During her long, illustrious career in theater, film, and television – a career that I could not begin to encapsulate here – Dame Diana Rigg has been part of casts including everyone from Charles Laughton to Daniel Radcliffe. And yet when rehearsals for My Fair Lady began this past February, Rigg told me the other evening in her dressing room, no past associate was present. (Rigg, who plays Mrs. Higgins, completes her run on September 9th.) “I was walking in to a rehearsal room filled with a great many people, not one of whom I knew. I’d met Bart” – Bartlett Sher, the production’s director – “once in London and that was it.”

It didn’t take Rigg long to enter into the company fellowship. My Fair Lady not only afforded her a chance to appear again in New York (for Medea, her previous Broadway appearance, she won a Tony), and to work in theater, which she said has “always been my greatest pleasure,” but to be part of a large ensemble. “There’s a great camaraderie in a musical that I don’t think you find so much in a straight play.”

Her last stage musical was Sondheim’s Follies, in London, thirty-one years ago. She played Phyllis Rogers Stone. She didn’t make specific comparisons between actors in Follies and My Fair Lady, but did talk about the differences in stage managers. In New York, she said approvingly, they not only run the show but “do a kind of social service as well. They have Thirsty Thursdays and Dollar Friday” – weekly events for cast and crew that involve refreshments or betting pools. “That kind of thing doesn’t exist in London or in England, and it’s a very good measure for bonding a company.”

Rigg’s desire to sing praises for the under-sung relates to her own career. “As I have told Lisa” – Lisa Ann Chernoff is My Fair Lady’s 1st Assistant Stage Manager – “I was an ASM way back when. For several productions, during my time in rep.”

Rigg added: “In those days I was also playing small parts. So I would be in the prompt corner, in costume, with the prompt book on my lap. And I’d have the board to my right where I’d put a switch on for ‘stand by’ or ‘go.‘” Behind Rigg was a turntable with a disc. “You’d put the arm onto the sound effect as it was needed. When it came time to play my part I’d hand my book over to somebody and do my part and then come back. At the end of the play, I stood up and pulled the rope for the curtain.”

“I did the odd mistake in sound cues. There was an Agatha Christie play and I was supposed to play ‘The Ride of the Valkyries’ at the end of the first act.” Instead, Rigg played a number by Jimmy Shand, a well-known Scottish musician whose signature tune was “The Bluebell Polka.” “I got very, very black looks from the entire cast.”

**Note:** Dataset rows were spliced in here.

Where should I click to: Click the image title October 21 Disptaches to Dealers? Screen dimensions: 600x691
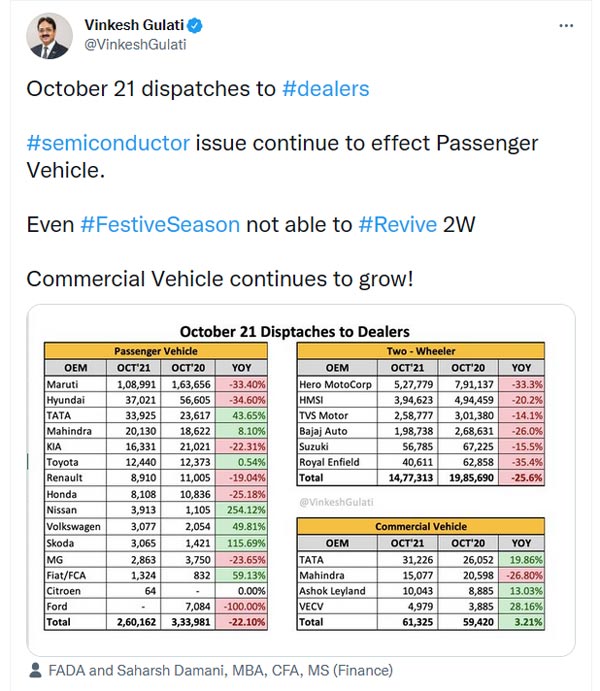294,331
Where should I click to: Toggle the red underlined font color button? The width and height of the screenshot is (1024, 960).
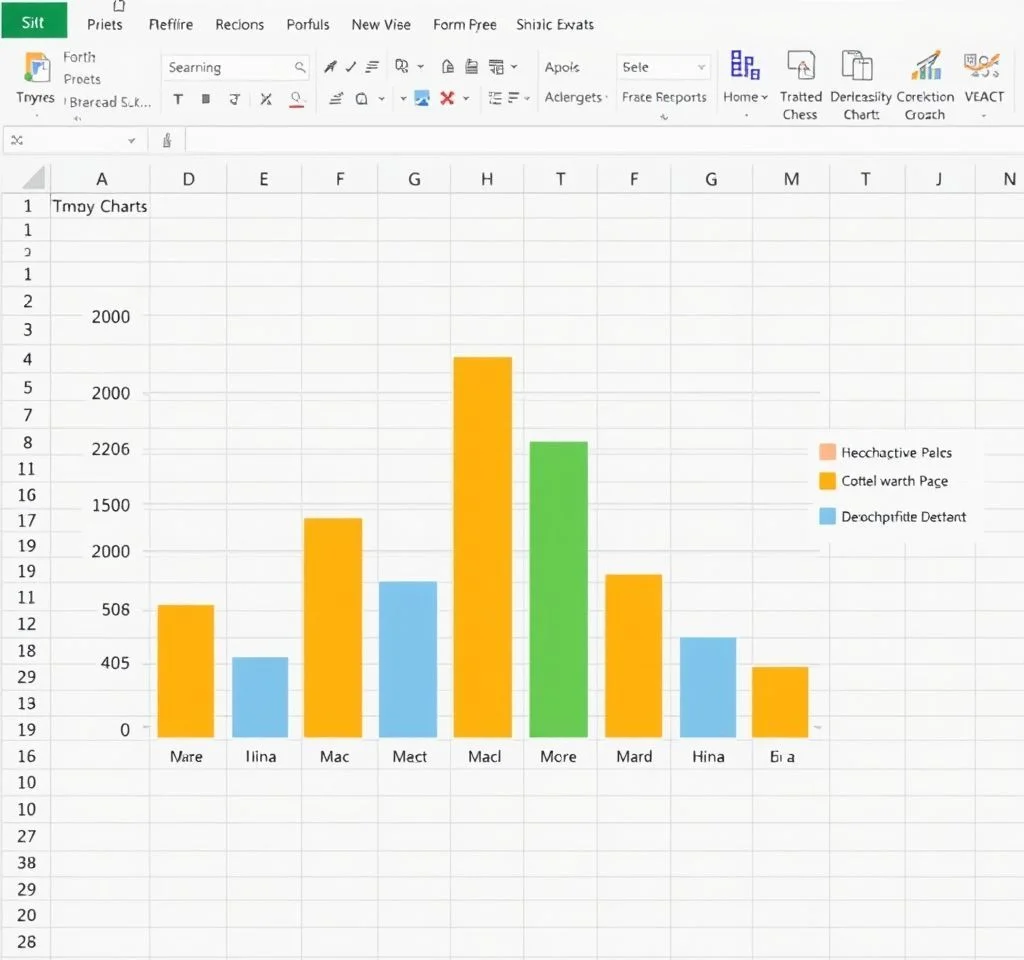(x=296, y=99)
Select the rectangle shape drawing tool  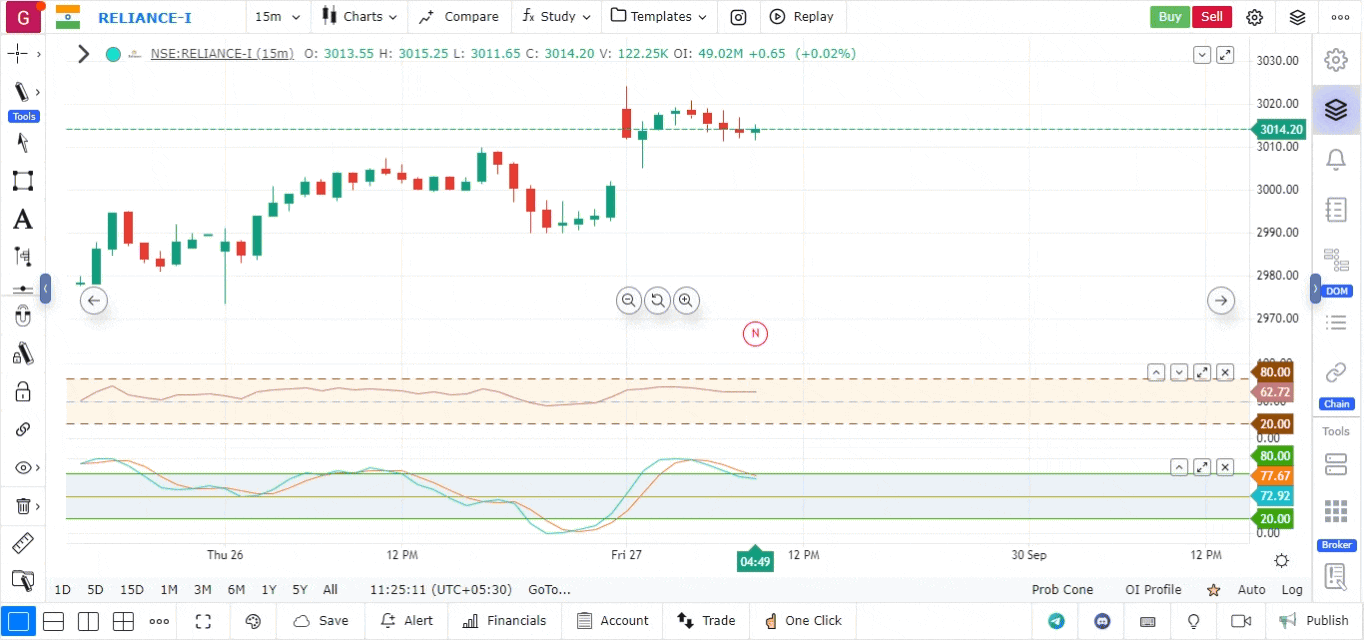pyautogui.click(x=22, y=181)
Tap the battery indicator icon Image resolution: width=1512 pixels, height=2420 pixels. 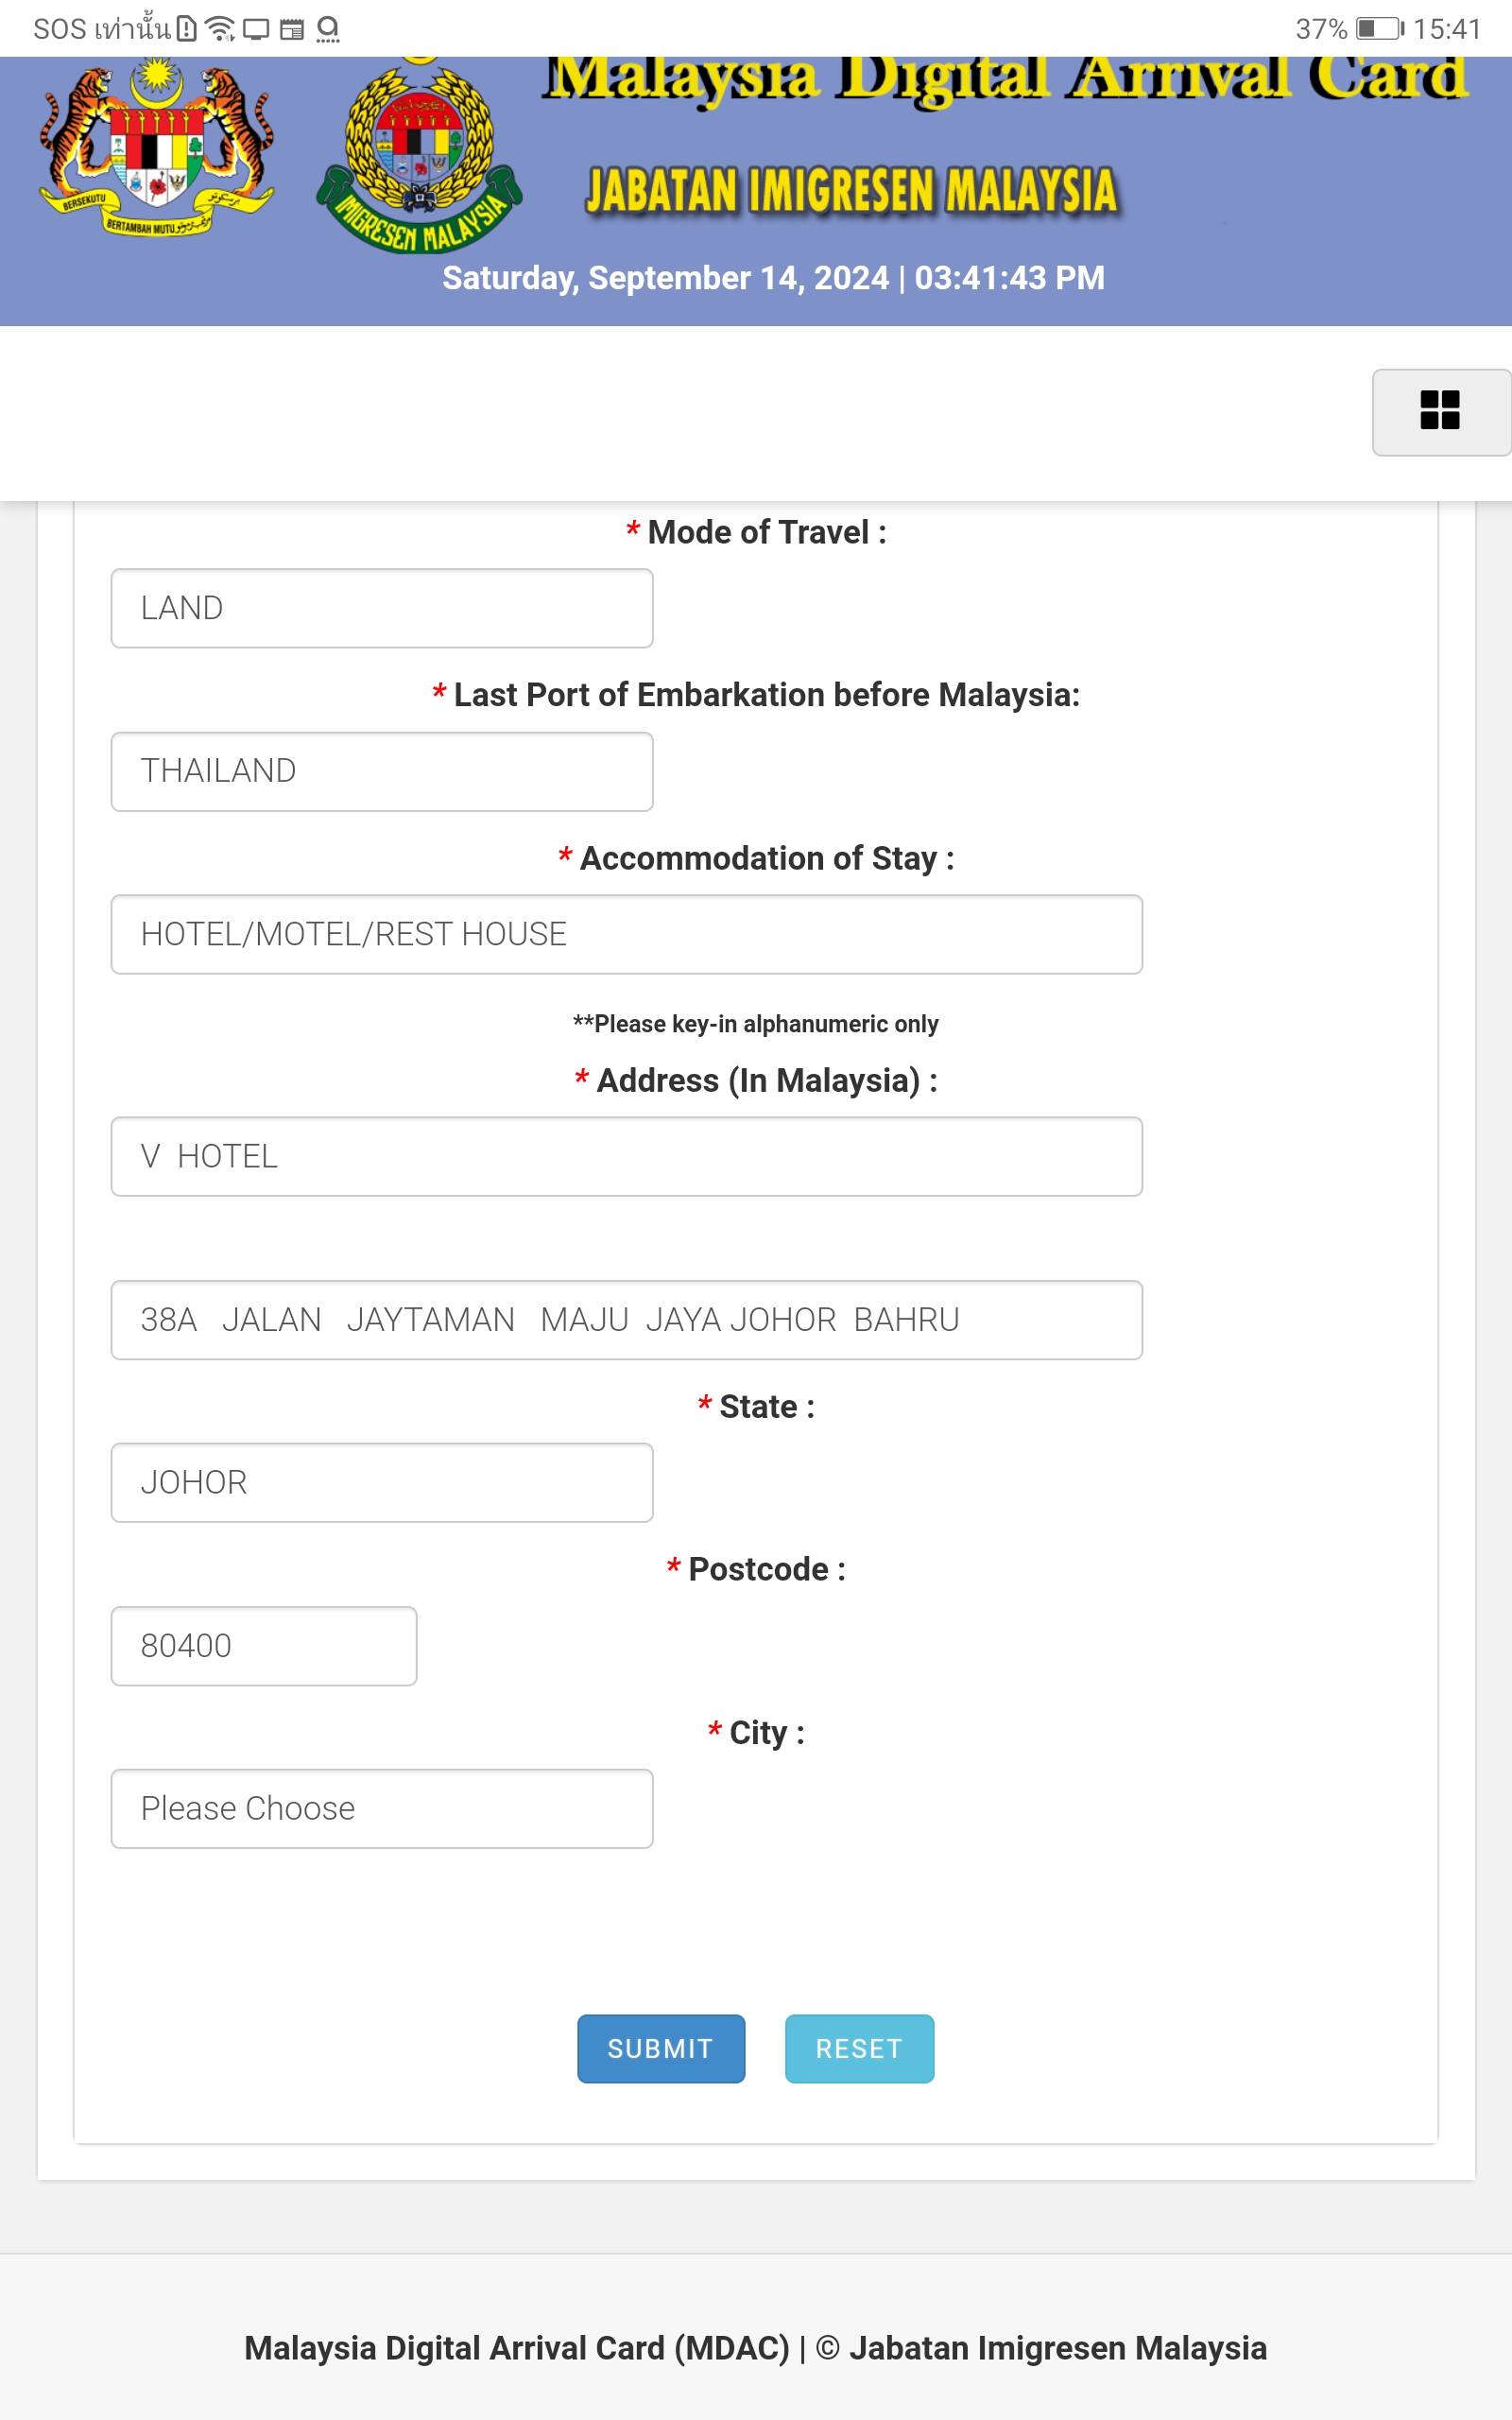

Another part of Rigg’s ASM assignment was the handling of props. “I remember when I was in Chesterfield, and Ronald Harwood – he wrote the screenplay for The Pianist and won an Oscar for it – was living in the prop room with his girlfriend. I had to knock on their door every time I wanted a prop. But it was fun! I had nowhere to go but up.”

Rigg and I returned to My Fair Lady in order to talk about an essential reason why she loves live theater: the audience. “At the risk of sounding irreligious or pompous I think a performance is a communion. The audience come to believe, and it’s our duty and honor to fulfill that belief as best we can.”

Have the My Fair Lady audiences been believers? “I can only say that they come to this prepared to enjoy it. I think New Yorkers believe that My Fair Lady belongs to them because it premiered here all those years ago and was given the seal of approval by them. They’re delighted that it’s back.”

Sometimes too delighted. “The other day we had one lady who was enjoying the performance so much that she was singing along with the cast. Which was not entirely welcome.”

Rigg’s leave-taking may be imminent, and before going back home to London she may be attending the Emmys, in Los Angeles. (She is the bookies’ favorite to win Outstanding Supporting Actress in a Drama Series, for her work as Olenna Tyrell in “Game of Thrones.”). I myself cannot take my leave here before remarking that in 1974 Rigg played Eliza in a London production of Pygmalion.

“I think the play,” she remarked, “is Shaw’s best piece of work. Bart incorporated a great deal more of it than is normally done. And rightly so because that gives the thing more weight. The more of it you have the better to flush out the songs. I think what Bart did is wonderful.”